When Junk Food Logos Are Replaced With Calorie Counts, Even Nutella Looks Unappealing

Impact

Consumers usually have to physically turn over a product to examine the nutrition facts that hide on the back of its packaging. 

But one Instagram account called @caloriebrands is flipping the script when it comes to junk food packaging. 

The masterminds behind this account are Alessia Mordini and Rodrigo Domínguez, two advertising students at the Miami Ad School Madrid. The duo replaced brand logos with calorie counts in realistic recreations of food packaging. They manage the account in their spare time. 

"Every nutrition fact in products gives the information in the little space behind the pack and it doesn't reveal the exact amount of the full product," they wrote in an email. "We though it would be interesting for the people to see how products would look like if the calories of the whole snack were shown as a logo."

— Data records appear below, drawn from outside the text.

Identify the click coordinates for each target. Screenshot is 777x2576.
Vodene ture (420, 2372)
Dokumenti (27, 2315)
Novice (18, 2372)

Some more of the foods packing the highest number of calories per package are shown in the Instagrams below:

Would prominent calorie counts make any difference for the average American's diet? 

Research on calorie labeling in restaurants suggests that consumers don't make different choices even when they're face-to-face with the cold, hard numbers. A study from NYU Langone Medical Center found that New Yorkers haven't consumed fewer calories since the city ordered chain restaurants to display calorie counts on menus. 

Even so, the illustrations from Mordini and Domínguez would probably give consumers pause. Because who wants to be reminded that they're wolfing down 1,200 calories the next time they're eating an entire pint of Ben & Jerry's? 

The Food and Drug Administration recently revealed a nutrition label overhaul, in which calories will be printed in a larger font but will remain on the back of the package.

Mordini and Domínguez said they plan to keep posting illustrations each day for as long as they can.